Exercise prompt
Look for "agent" in every line of the listing. Copy the lines that have it.

★ ★ ★ ★ ★ ★ ★

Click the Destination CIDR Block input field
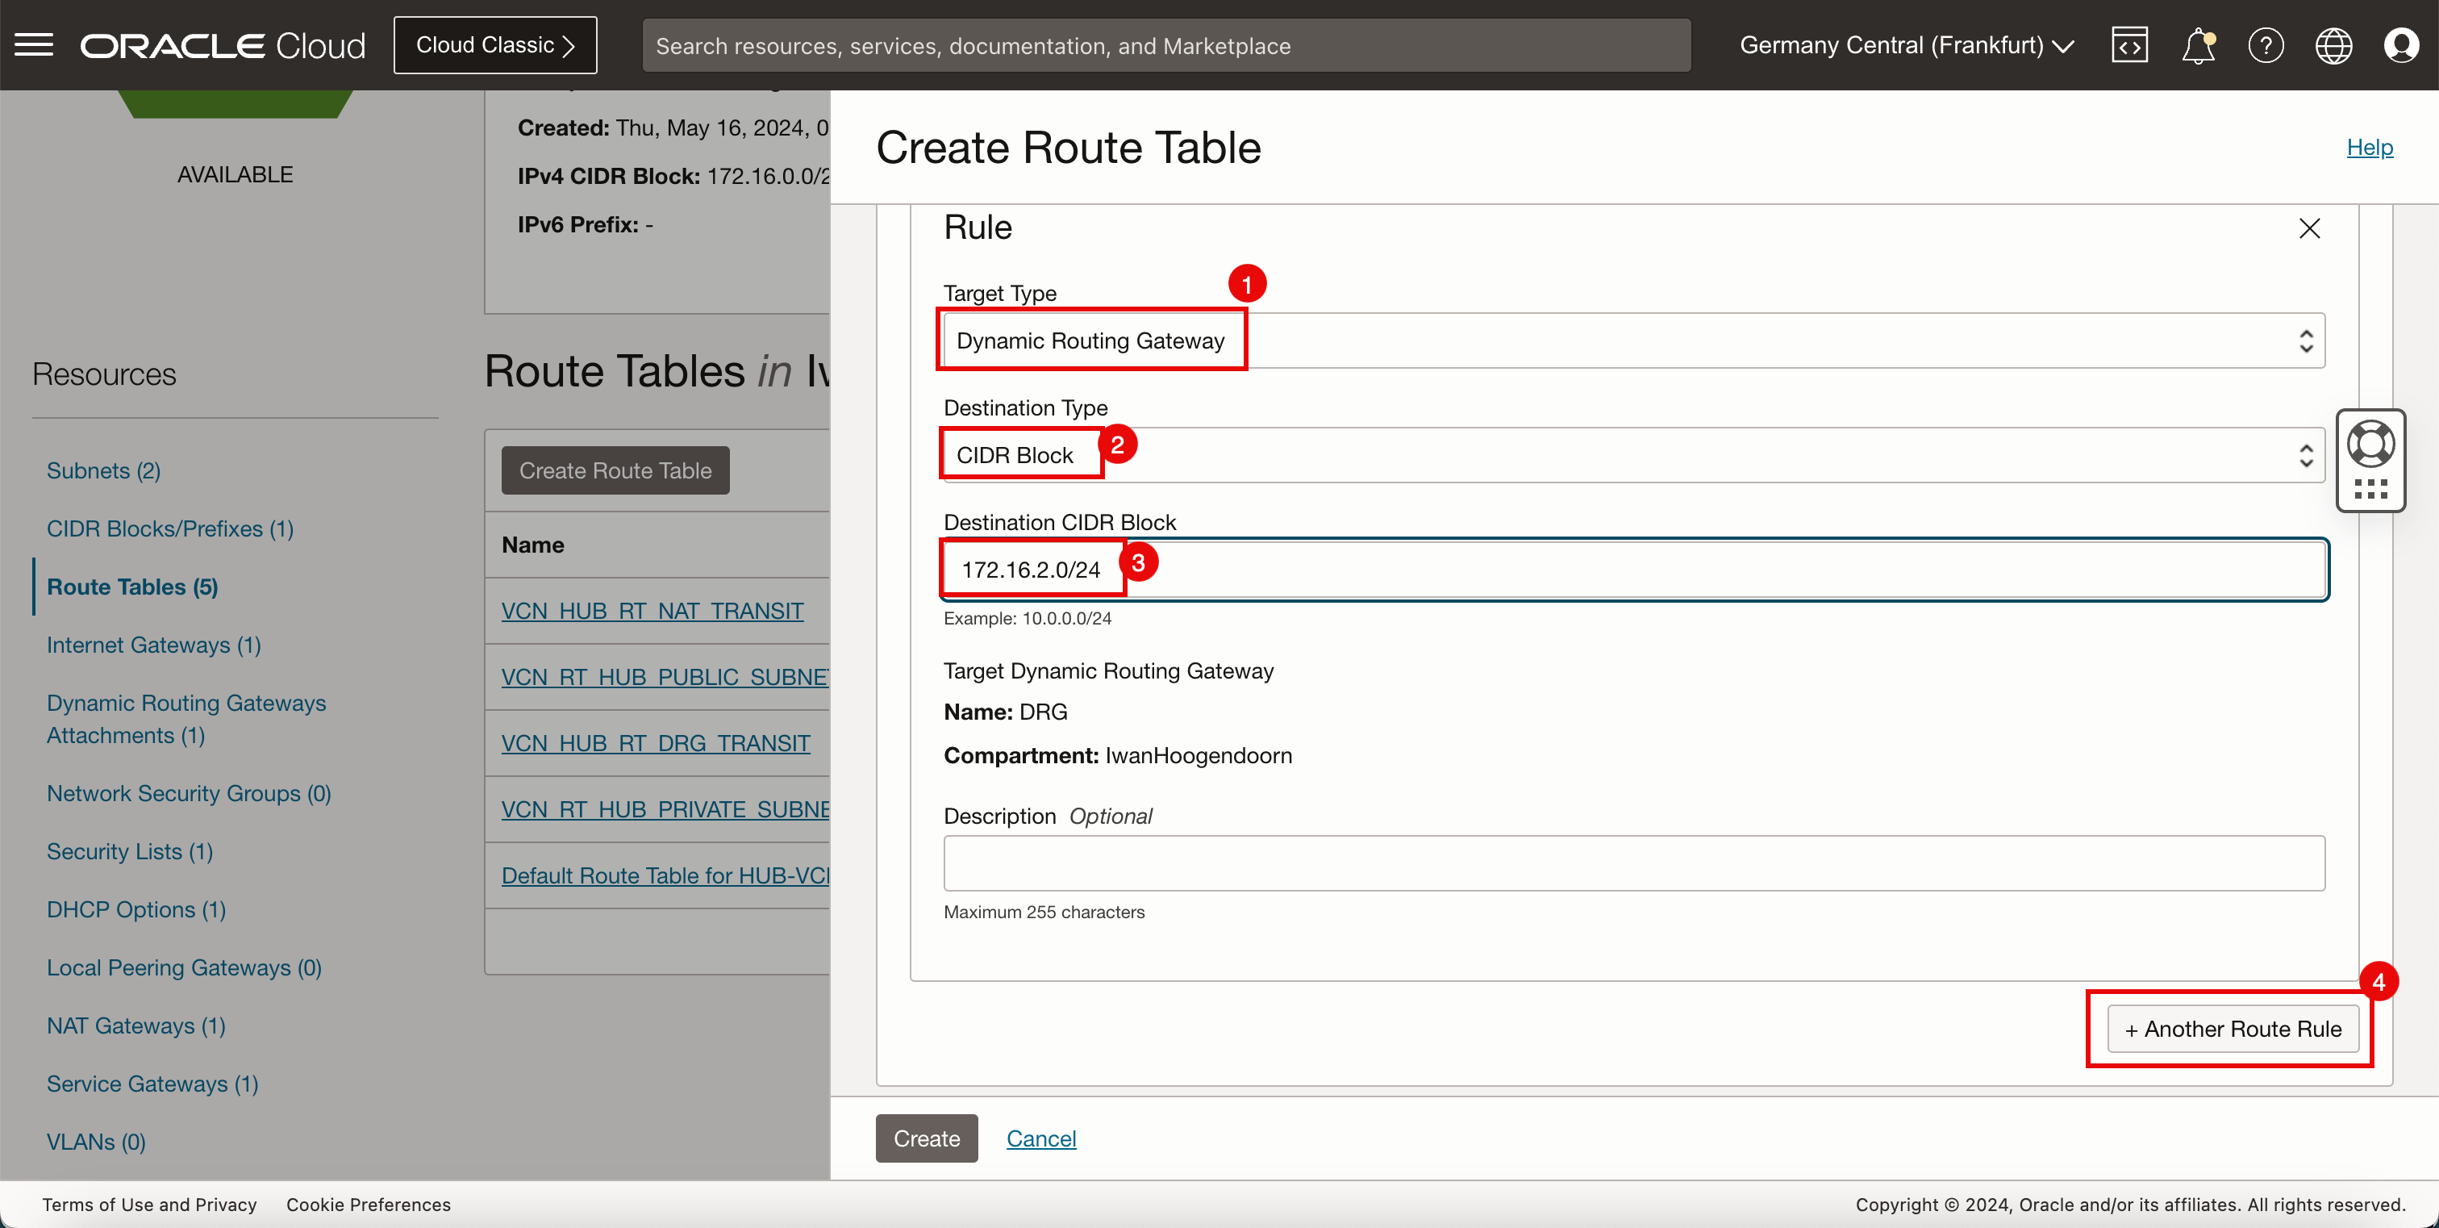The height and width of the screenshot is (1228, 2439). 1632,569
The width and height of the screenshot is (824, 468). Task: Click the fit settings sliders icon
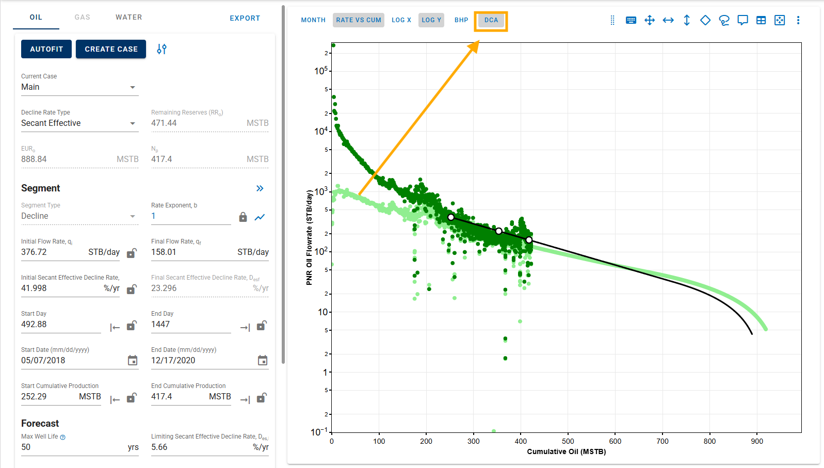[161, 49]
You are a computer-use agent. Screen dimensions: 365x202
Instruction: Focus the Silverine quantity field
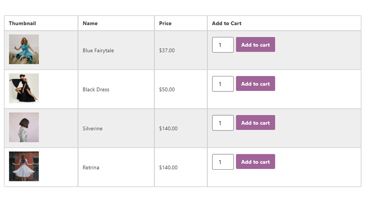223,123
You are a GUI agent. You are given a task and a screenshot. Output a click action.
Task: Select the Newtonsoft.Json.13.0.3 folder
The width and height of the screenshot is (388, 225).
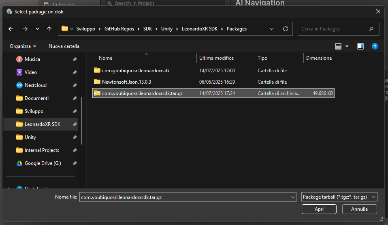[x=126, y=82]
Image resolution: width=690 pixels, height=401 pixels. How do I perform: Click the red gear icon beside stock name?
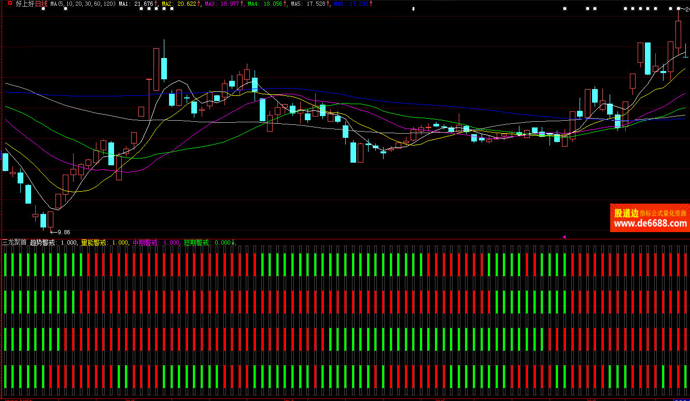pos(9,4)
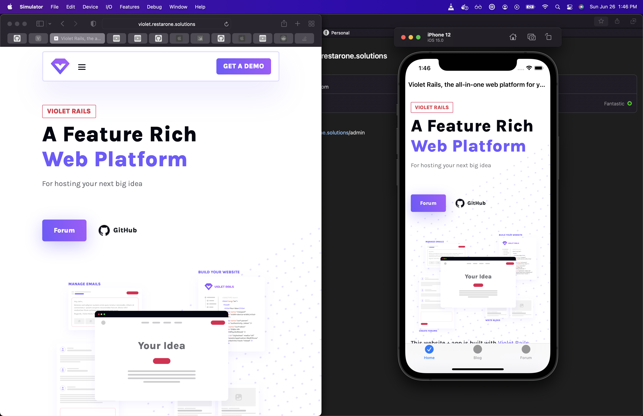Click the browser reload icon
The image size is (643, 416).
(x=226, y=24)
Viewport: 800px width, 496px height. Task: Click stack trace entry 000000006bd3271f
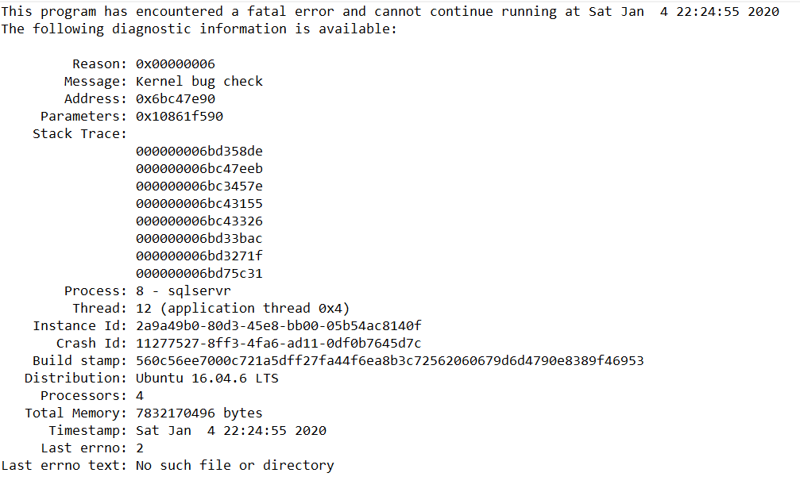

★ ★ ★ ★ ★ ★ ★

Solution to this problem
You are a computer-use agent. Screen dimensions: 365x202
You are a GUI agent. You are given a task and a screenshot. Output a click action.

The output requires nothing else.